# For old farts needing reading glasses...



## Fixed (May 12, 2005)

I've tried these, using +2.50, in my regular cycling glasses, and they work great. Now I can use my favorite glasses and still be able to read even the little writing on my bike computers. Cheap, too. Had to trim them a bit, but that's no big deal.
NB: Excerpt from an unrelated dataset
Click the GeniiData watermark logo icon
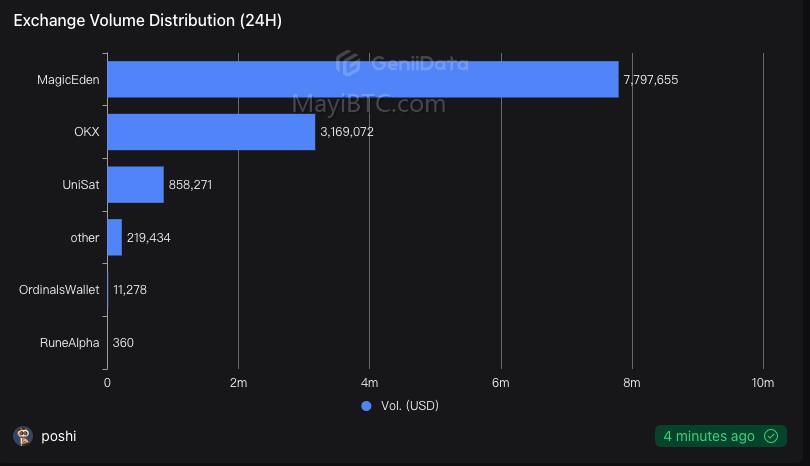The width and height of the screenshot is (810, 466). pyautogui.click(x=348, y=63)
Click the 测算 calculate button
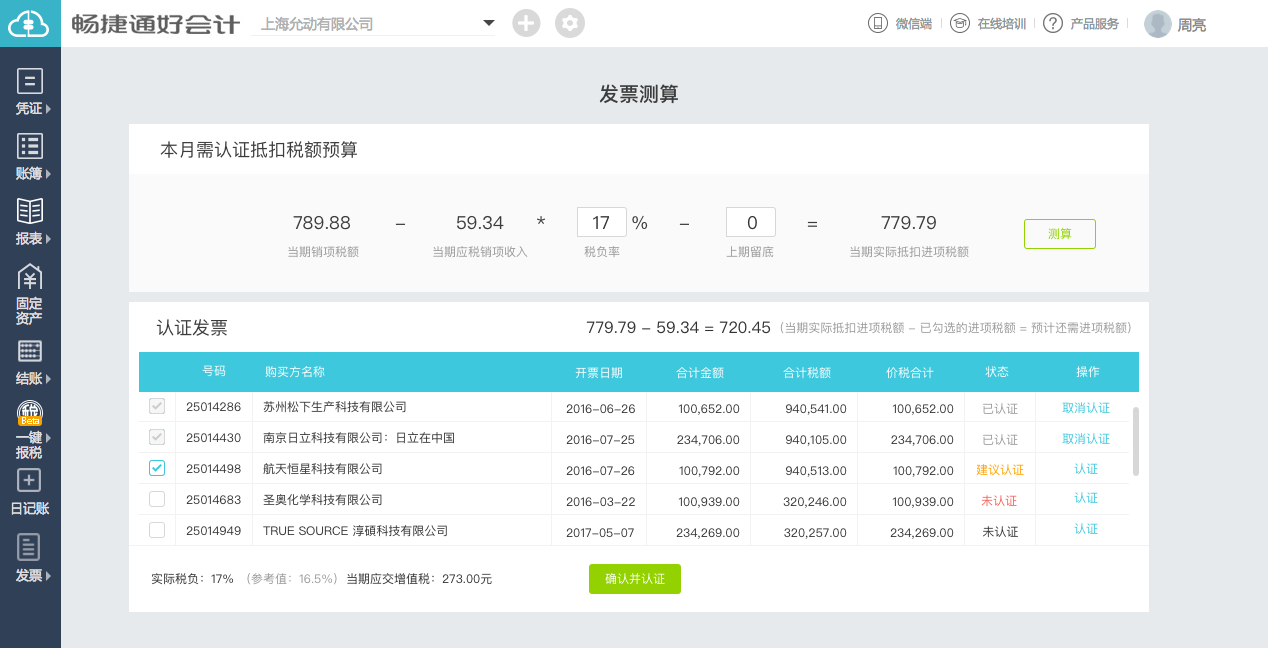The height and width of the screenshot is (648, 1268). coord(1059,234)
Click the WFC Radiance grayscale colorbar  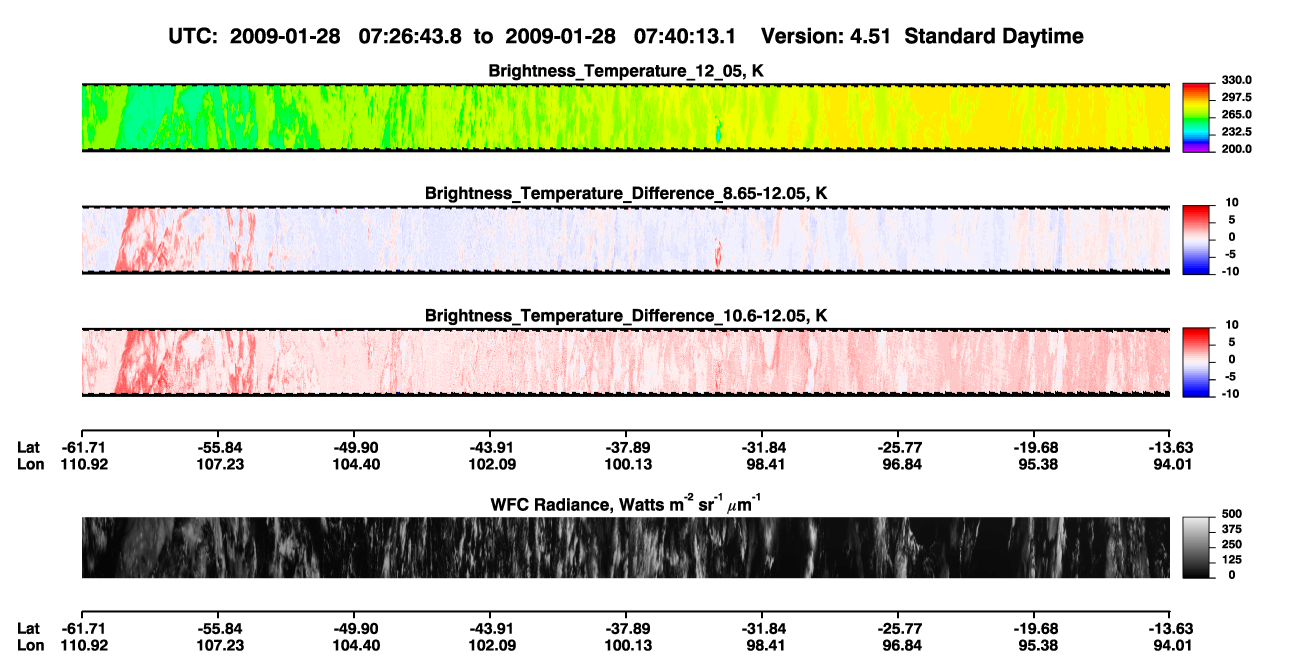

http://www.stickonbifocals.com/


----------



## thinkcooper (Jan 5, 2005)

That's very cool. I'm a hardware store reading glass wearer, with a +1.50 prescription that's a lot cheaper to fill with $18 disposables from OSH. Those stick-ons would be a great solution for my riding glasses.


----------



## Jeff in Texas (Mar 17, 2006)

Thanks! These will work well on my Rudy Projects.


----------



## Bertrand (Feb 1, 2005)

What a great idea!


----------



## KeeponTrekkin (Aug 29, 2002)

*Been using them for almost 4 years now...*

http://forums.roadbikereview.com/showthread.php?t=646&highlight=optx+20

old post under my old screen name.....

They work great..


----------



## treebound (Oct 16, 2003)

I could have used reading glasses before I got old.
I've been farting since before I could walk or ride.
There's a message in there someplace.
:yesnod: :wink5: :thumbsup:


----------